I promise I’m not really as old as I sound here.  I didn’t grow up on a farm or out on the wild frontier.  I’m largely a product of suburbia (with some urbia mixed in).  I had lots of video games, watched cartoons all afternoon, and in my teen years, devoured the internet.  But as fun as those modes of entertainment were, they had a temporary quality.  I’d play Super Nintendo for an hour or two, then life would go on elsewhere.  Because the Super Nintendo, and the television, and the internet, were stuck in place.  This may be a big part of the issue – ubiquity.  It removes the specialty of context, the singularity of each activity.  Sure, there are obvious advantages to having the internet at your fingertips at any given moment, or being able to give your kid a movie to watch while you’re stuck in the checkout line.  But we can’t deny that these slight changes have an eventual net impact on the intersect of society and its children.  I bet the longest time the average person spends away from a screen during their day is while they’re crossing the parking lot.

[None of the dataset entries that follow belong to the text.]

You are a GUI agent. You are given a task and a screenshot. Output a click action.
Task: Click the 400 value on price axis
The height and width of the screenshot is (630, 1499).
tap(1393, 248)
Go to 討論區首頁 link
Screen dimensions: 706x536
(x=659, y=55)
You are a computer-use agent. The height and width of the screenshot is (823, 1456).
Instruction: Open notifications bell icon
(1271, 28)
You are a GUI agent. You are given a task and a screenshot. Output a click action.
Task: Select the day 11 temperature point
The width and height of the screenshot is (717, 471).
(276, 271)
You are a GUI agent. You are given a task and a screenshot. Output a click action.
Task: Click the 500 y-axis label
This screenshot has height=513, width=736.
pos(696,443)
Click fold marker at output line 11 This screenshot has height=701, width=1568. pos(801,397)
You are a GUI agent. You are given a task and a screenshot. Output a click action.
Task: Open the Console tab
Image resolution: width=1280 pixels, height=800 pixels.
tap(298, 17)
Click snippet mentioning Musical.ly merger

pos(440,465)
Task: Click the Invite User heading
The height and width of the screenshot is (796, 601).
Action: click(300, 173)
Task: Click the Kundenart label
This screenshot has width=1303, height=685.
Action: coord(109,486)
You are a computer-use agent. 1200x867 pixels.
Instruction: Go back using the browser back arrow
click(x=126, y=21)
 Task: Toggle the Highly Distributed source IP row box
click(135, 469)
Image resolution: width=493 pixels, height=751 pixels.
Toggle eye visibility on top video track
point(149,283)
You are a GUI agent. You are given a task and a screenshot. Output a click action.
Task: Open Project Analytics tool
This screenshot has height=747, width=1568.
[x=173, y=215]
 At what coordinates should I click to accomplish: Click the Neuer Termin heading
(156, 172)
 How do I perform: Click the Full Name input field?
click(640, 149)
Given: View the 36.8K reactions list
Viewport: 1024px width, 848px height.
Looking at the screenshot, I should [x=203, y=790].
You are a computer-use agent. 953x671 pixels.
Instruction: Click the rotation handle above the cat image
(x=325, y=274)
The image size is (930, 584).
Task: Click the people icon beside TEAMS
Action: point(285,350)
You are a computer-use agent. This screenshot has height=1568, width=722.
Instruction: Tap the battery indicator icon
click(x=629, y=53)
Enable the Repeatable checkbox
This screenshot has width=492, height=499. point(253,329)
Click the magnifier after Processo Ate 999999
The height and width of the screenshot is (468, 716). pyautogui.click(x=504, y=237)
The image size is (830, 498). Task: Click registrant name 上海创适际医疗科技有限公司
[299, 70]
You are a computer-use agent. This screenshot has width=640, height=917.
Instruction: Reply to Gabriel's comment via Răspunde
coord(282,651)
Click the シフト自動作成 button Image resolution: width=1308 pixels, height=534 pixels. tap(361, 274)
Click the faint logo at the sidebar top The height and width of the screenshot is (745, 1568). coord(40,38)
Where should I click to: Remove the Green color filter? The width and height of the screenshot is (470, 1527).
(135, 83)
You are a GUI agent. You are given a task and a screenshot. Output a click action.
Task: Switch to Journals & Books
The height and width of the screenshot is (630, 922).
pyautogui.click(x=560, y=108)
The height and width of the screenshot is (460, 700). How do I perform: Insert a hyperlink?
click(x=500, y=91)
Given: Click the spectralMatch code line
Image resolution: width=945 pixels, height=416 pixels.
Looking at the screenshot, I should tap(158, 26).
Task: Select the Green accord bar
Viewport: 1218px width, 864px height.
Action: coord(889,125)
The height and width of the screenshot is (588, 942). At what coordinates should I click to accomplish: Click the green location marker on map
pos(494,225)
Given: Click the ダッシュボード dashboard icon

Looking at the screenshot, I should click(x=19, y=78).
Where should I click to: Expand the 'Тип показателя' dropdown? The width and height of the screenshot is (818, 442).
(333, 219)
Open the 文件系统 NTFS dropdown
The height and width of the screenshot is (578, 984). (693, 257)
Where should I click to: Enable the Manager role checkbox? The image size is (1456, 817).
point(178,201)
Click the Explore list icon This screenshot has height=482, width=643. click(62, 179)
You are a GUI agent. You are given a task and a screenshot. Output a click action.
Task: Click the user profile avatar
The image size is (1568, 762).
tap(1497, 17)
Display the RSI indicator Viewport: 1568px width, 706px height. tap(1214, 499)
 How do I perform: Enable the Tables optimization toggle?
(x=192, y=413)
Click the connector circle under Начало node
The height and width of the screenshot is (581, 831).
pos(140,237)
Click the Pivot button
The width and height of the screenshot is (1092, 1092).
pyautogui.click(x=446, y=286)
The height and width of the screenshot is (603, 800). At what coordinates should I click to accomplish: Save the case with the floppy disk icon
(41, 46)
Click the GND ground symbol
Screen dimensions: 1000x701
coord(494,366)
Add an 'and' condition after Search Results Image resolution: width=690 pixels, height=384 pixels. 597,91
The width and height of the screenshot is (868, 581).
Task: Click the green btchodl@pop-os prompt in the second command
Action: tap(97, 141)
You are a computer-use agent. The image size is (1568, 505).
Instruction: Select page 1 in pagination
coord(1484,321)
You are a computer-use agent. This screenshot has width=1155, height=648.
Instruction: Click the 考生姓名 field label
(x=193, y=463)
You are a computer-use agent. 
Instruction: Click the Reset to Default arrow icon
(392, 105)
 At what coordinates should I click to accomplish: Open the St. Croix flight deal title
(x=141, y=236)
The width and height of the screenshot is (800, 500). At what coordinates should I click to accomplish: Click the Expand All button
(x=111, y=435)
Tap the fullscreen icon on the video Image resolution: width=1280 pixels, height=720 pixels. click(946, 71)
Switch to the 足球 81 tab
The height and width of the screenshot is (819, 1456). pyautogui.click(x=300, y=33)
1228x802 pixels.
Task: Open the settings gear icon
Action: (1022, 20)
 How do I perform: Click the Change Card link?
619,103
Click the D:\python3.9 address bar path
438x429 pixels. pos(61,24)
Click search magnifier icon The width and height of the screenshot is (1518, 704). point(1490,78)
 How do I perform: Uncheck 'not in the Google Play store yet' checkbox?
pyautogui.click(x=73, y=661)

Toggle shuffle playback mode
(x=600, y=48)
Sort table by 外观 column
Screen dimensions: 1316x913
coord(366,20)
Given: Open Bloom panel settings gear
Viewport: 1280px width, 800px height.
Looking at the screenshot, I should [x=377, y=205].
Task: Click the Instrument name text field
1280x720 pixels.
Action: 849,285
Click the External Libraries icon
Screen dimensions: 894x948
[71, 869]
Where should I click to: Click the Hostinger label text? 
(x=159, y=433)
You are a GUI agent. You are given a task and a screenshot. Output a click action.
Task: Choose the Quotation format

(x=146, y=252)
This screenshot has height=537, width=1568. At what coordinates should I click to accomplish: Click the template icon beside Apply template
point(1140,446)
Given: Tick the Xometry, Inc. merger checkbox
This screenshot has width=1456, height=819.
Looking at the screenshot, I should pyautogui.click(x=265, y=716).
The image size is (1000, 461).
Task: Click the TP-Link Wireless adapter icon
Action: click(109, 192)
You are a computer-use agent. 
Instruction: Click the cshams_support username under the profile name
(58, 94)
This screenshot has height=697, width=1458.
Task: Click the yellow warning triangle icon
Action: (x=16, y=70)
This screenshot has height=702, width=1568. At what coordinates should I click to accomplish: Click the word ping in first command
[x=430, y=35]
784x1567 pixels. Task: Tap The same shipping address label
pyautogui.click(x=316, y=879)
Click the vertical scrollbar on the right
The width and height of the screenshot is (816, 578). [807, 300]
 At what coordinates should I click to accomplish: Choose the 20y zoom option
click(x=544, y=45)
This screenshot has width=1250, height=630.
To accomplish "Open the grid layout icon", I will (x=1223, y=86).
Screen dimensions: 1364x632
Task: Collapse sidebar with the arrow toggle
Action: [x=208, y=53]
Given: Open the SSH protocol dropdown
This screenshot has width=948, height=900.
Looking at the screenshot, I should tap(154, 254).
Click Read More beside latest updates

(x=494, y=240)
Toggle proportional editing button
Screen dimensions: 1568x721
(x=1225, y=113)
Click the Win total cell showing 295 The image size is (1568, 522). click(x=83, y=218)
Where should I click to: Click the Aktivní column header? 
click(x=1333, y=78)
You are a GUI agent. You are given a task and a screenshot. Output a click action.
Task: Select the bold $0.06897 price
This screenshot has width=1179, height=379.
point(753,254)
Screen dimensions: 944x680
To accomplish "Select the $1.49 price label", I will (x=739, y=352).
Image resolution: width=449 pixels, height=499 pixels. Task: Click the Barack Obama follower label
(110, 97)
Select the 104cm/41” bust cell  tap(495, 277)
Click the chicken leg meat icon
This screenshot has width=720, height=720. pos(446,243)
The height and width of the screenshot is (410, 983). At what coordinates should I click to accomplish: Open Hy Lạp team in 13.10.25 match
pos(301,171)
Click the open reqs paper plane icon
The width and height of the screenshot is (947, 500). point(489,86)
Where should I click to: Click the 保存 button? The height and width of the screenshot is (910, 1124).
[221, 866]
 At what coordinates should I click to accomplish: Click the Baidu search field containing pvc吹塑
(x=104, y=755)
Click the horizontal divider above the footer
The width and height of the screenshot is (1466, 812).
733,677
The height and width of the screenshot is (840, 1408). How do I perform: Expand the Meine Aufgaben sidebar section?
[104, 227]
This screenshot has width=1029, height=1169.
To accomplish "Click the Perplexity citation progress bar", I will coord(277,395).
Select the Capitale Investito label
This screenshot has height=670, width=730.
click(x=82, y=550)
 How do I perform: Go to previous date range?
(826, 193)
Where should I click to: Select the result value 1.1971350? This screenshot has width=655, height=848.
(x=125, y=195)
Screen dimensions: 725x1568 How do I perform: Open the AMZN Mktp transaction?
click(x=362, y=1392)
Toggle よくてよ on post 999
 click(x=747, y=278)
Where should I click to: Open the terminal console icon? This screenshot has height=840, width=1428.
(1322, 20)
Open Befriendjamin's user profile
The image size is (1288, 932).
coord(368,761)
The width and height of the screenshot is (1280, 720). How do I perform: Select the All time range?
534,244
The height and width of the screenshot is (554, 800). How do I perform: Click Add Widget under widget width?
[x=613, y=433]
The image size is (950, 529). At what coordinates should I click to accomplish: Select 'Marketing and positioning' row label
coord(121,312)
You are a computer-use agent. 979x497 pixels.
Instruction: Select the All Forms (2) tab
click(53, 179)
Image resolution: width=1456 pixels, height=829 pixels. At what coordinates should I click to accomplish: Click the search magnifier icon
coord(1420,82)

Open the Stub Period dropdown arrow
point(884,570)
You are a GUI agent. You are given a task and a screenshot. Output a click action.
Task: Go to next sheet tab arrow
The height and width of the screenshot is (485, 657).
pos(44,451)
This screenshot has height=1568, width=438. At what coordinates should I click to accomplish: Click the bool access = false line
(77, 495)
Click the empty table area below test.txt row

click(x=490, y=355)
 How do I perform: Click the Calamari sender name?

What are we teaching?


Just to be clear, I like technology.  It isn’t always applied in the best way (profit potential tends to be the first motivation, followed by warfare) but it moves us as a civilization.  It keeps things interesting.  As fundamentally weird and creative animals, we always find unique ways of using technology, and our children will surely take that inspiration to create even more amazing innovations.  But (and there’s always a “but”, when you talk about humanity) it behooves us to be cognizant of the world we actively choose to create.  Civilization has been, in a way, one very long process of disconnection.  The screens we use to stay informed and entertained can serve to connect us to each other and to the wider world, but they also disconnect us from whatever is right in front of us.  Or perhaps, within us.  I guess the point of this rant is simply this: Balance.  It won’t kill your kid to turn her cell phone off during dinner.  It will benefit you both to learn how to really talk to your son on a car ride. We can wait until we get home to watch the new episode of our favorite “reality” t.v. show, rather than stare into tablets while the world is going on around us.  Because whatever the priests of our new techno-theology insist, that world of data and devices is not the real world.  It’s a fun, sometimes educational, often powerful realm of abstract experience to be used with moderation in between, rather than in place of, life.  All that said, I reckon it’s time for me to hit the “publish” button and get my ass outside.  Adios.




2 Responses to “Kids These Days – An Unmitigated Rant”

  1. Daniel September 7, 2012 at 2:10 pm #

    I enjoyed this post. I feel it hits the nail on the head regarding our addiction to screens and entertainment. I fall victim to it from time to time, even though I try my best to avoid its peculiar lure. On the other hand, here we are, communicating through the internet, through blogs, disconnectedly connected. If it weren’t for these screens, I probably would never would have a chance to discuss this topic with you. By and large we’re slowly becoming dependent on the world happening outside our day to day life. I wish I knew why that was, but here I am, in the middle of it.

    Thanks for the post!

    • Apollo's Crow September 7, 2012 at 9:07 pm #

      Yup, truly the double-edged sword. Our technology creates tremendous potential for transference of information, connection with the world, etc. And I do think it’s good for kids to be engaged in new technology, so that they can later go on to build upon it. But at the same time, what’s the price? It’s worth exploring what kids, and all of us, might be losing with all that perpetual distraction.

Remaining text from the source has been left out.